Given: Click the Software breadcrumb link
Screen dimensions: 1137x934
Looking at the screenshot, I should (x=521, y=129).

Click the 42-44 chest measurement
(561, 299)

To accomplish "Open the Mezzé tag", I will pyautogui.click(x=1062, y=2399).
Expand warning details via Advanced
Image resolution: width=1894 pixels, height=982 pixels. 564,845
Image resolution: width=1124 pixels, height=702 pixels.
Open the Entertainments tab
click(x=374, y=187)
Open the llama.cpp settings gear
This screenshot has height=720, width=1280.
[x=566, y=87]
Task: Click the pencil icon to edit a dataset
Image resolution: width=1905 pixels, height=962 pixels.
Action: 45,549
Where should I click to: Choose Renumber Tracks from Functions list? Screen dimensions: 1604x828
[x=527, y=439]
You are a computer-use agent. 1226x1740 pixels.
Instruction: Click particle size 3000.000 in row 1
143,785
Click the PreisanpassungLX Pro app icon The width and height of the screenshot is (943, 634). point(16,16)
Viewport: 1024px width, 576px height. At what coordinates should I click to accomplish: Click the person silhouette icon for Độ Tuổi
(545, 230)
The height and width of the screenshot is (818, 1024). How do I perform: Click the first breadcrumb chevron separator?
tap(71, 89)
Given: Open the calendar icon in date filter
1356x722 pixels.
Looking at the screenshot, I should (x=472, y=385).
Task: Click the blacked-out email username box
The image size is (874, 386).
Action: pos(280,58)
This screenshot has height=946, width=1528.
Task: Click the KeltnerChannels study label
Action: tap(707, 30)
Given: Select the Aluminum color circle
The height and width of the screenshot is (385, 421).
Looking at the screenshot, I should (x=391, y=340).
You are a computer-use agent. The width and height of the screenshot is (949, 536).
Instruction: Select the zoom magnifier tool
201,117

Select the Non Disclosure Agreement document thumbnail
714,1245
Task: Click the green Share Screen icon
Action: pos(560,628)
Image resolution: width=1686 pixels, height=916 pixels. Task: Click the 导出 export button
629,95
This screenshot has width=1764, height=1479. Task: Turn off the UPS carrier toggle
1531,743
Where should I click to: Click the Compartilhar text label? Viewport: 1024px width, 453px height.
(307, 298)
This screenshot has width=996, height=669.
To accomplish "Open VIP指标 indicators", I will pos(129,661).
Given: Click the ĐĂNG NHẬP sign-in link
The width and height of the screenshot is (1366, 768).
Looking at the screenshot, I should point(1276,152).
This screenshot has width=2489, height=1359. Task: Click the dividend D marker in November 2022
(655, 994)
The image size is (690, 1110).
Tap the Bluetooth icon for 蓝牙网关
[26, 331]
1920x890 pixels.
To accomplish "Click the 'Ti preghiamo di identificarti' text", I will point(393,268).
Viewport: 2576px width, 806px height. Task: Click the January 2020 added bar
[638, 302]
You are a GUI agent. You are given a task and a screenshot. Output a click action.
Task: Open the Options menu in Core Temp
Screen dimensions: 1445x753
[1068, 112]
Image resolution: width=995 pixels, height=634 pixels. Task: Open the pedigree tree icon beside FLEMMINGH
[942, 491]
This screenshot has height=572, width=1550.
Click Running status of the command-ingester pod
|---|
GOAL OF THE EXERCISE
Can you repeat, word for word, the lines of the entries from the one containing "Task: Click the pencil icon to edit a dataset" through the one containing "Looking at the screenshot, I should (x=472, y=385).", including both of those lines?

FULL ANSWER
Task: Click the pencil icon to edit a dataset
Image resolution: width=1905 pixels, height=962 pixels.
Action: 45,549
Where should I click to: Choose Renumber Tracks from Functions list? Screen dimensions: 1604x828
[x=527, y=439]
You are a computer-use agent. 1226x1740 pixels.
Instruction: Click particle size 3000.000 in row 1
143,785
Click the PreisanpassungLX Pro app icon The width and height of the screenshot is (943, 634). point(16,16)
Viewport: 1024px width, 576px height. At what coordinates should I click to accomplish: Click the person silhouette icon for Độ Tuổi
(545, 230)
The height and width of the screenshot is (818, 1024). How do I perform: Click the first breadcrumb chevron separator?
tap(71, 89)
Given: Open the calendar icon in date filter
1356x722 pixels.
Looking at the screenshot, I should (x=472, y=385).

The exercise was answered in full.